O advogado tributarista Gustavo Brigadão, presidente da Associação Brasileira de Direito Financeiro (ABDF) e da IFA 2017, acredita que o projeto é uma das maiores oportunidades que o país já teve na área. Diz que as ideias vão na direção certa e que o momento é propício para mudanças, por causa da crise e da dificuldade de aprovar alterações na Previdência.

— O projeto avança em muitos pontos. A ideia de congelar a arrecadação é importante para superar resistências. Ao mesmo tempo cria-se um superfisco, um órgão central de arrecadação, com membros dos estados e municípios. Todos participam da fiscalização, arrecadação e cobrança — explicou Brigadão.

Hauly cita pesquisa do Ipea que mostra que quem ganha dois salários mínimos compromete 53% da renda com o pagamento de impostos, enquanto entre os que ganham 30 salários o percentual cai para 29%. Para acabar com essa disparidade, a ideia é diminuir o peso dos impostos sobre o consumo e aumentar a carga sobre o patrimônio e a renda.
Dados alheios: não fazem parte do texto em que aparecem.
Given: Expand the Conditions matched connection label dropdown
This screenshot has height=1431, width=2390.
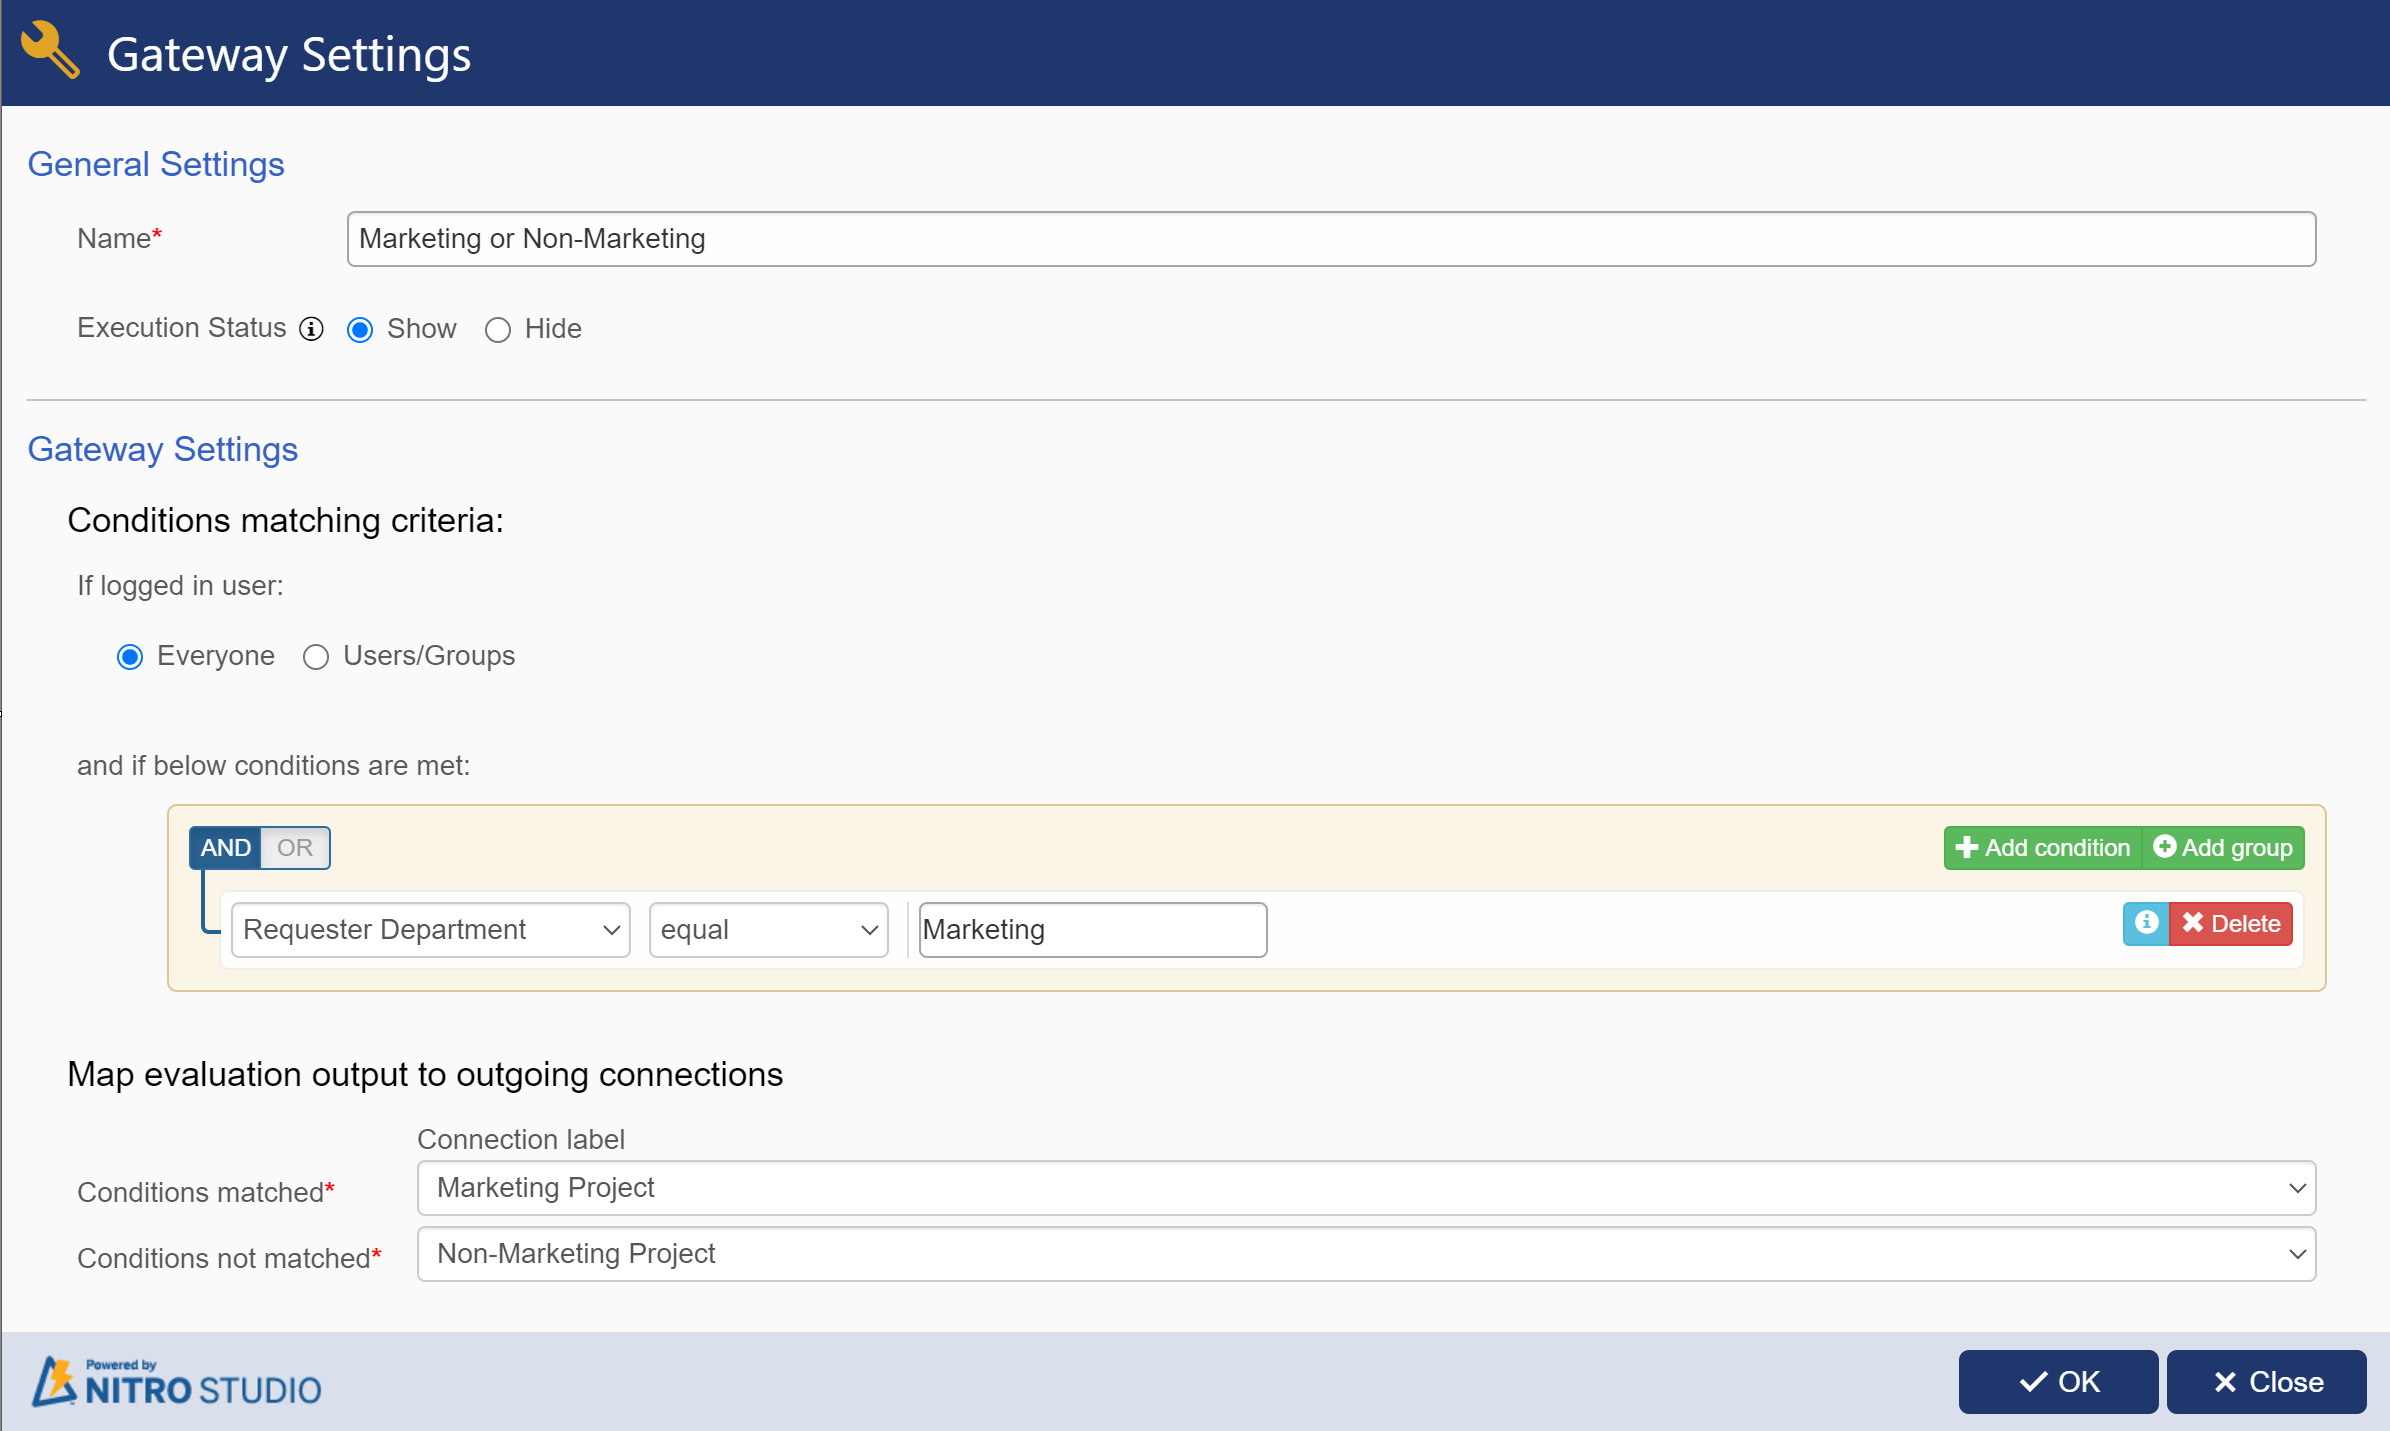Looking at the screenshot, I should 2296,1187.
O governo Temer tem deixado a reforma tributária de lado, para tentar avançar com a Previdência. Pode ser um bom momento para mudar de estratégia.

RECORDE HOJE?
Ações da Petrobras fecharam em alta de 1,45% ontem na bolsa americana. Se o Ibovespa subir 0,15% hoje, quebrará recorde.

VISÃO DE MERCADO.
Cenário externo favorável, corte de juros pelo Banco Central e mais o depoimento de Palocci devem impulsionar o índice.

TERMÔMETRO DO PIB.
Consumo de energia caiu 0,6% em agosto, sobre o mesmo mês de 2016, segundo a Câmara de Comercialização de Energia Elétrica.